** Record extracts follows **
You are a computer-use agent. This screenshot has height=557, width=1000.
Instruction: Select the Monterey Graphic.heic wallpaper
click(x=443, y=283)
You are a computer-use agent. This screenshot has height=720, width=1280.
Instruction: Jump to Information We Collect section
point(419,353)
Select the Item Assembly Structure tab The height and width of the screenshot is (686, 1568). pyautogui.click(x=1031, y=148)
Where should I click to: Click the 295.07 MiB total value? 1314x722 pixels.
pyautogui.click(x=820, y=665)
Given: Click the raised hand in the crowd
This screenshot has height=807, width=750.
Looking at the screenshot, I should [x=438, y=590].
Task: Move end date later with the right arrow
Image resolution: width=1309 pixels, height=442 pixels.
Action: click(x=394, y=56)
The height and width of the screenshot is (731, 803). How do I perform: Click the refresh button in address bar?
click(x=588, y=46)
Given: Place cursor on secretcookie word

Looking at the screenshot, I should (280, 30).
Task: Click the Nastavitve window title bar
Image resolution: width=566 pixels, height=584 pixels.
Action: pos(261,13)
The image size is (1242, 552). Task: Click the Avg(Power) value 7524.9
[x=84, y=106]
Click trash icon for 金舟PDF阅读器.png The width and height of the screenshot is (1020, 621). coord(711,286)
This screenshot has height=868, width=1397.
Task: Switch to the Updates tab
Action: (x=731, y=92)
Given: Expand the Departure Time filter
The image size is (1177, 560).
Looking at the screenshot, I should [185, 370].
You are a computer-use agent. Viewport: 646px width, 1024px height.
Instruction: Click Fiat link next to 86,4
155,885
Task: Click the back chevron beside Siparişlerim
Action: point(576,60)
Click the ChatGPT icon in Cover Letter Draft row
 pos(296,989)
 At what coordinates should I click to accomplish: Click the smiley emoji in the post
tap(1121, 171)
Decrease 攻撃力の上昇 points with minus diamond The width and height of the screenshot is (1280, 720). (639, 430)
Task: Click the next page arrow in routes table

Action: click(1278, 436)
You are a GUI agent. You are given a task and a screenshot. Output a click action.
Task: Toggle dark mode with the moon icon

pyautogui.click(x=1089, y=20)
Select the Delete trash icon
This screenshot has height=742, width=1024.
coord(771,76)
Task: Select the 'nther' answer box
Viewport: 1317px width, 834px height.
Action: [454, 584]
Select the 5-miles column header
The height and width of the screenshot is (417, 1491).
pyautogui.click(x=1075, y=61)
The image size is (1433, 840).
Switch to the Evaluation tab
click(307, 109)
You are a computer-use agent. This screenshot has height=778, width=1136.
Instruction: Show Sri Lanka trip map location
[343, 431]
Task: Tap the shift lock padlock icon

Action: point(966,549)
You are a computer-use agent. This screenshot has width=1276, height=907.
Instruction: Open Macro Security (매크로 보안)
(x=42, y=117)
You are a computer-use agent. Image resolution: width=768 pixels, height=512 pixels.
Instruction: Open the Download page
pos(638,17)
** End of Record extracts **
Task statement: Starting with the line above that holds "Instruction: Jump to" and stopping with the line that holds "You are a GUI", reproduce each line exactly, omitting all other lines.

Solved exercise:
Instruction: Jump to Information We Collect section
point(419,353)
Select the Item Assembly Structure tab The height and width of the screenshot is (686, 1568). pyautogui.click(x=1031, y=148)
Where should I click to: Click the 295.07 MiB total value? 1314x722 pixels.
pyautogui.click(x=820, y=665)
Given: Click the raised hand in the crowd
This screenshot has height=807, width=750.
Looking at the screenshot, I should [x=438, y=590].
Task: Move end date later with the right arrow
Image resolution: width=1309 pixels, height=442 pixels.
Action: click(x=394, y=56)
The height and width of the screenshot is (731, 803). How do I perform: Click the refresh button in address bar?
click(x=588, y=46)
Given: Place cursor on secretcookie word

Looking at the screenshot, I should (280, 30).
Task: Click the Nastavitve window title bar
Image resolution: width=566 pixels, height=584 pixels.
Action: pos(261,13)
The image size is (1242, 552). Task: Click the Avg(Power) value 7524.9
[x=84, y=106]
Click trash icon for 金舟PDF阅读器.png The width and height of the screenshot is (1020, 621). coord(711,286)
This screenshot has height=868, width=1397.
Task: Switch to the Updates tab
Action: (x=731, y=92)
Given: Expand the Departure Time filter
The image size is (1177, 560).
Looking at the screenshot, I should [185, 370].
You are a computer-use agent. Viewport: 646px width, 1024px height.
Instruction: Click Fiat link next to 86,4
155,885
Task: Click the back chevron beside Siparişlerim
Action: point(576,60)
Click the ChatGPT icon in Cover Letter Draft row
 pos(296,989)
 At what coordinates should I click to accomplish: Click the smiley emoji in the post
tap(1121, 171)
Decrease 攻撃力の上昇 points with minus diamond The width and height of the screenshot is (1280, 720). (639, 430)
Task: Click the next page arrow in routes table

Action: click(1278, 436)
You are a GUI agent. You are given a task and a screenshot. Output a click action.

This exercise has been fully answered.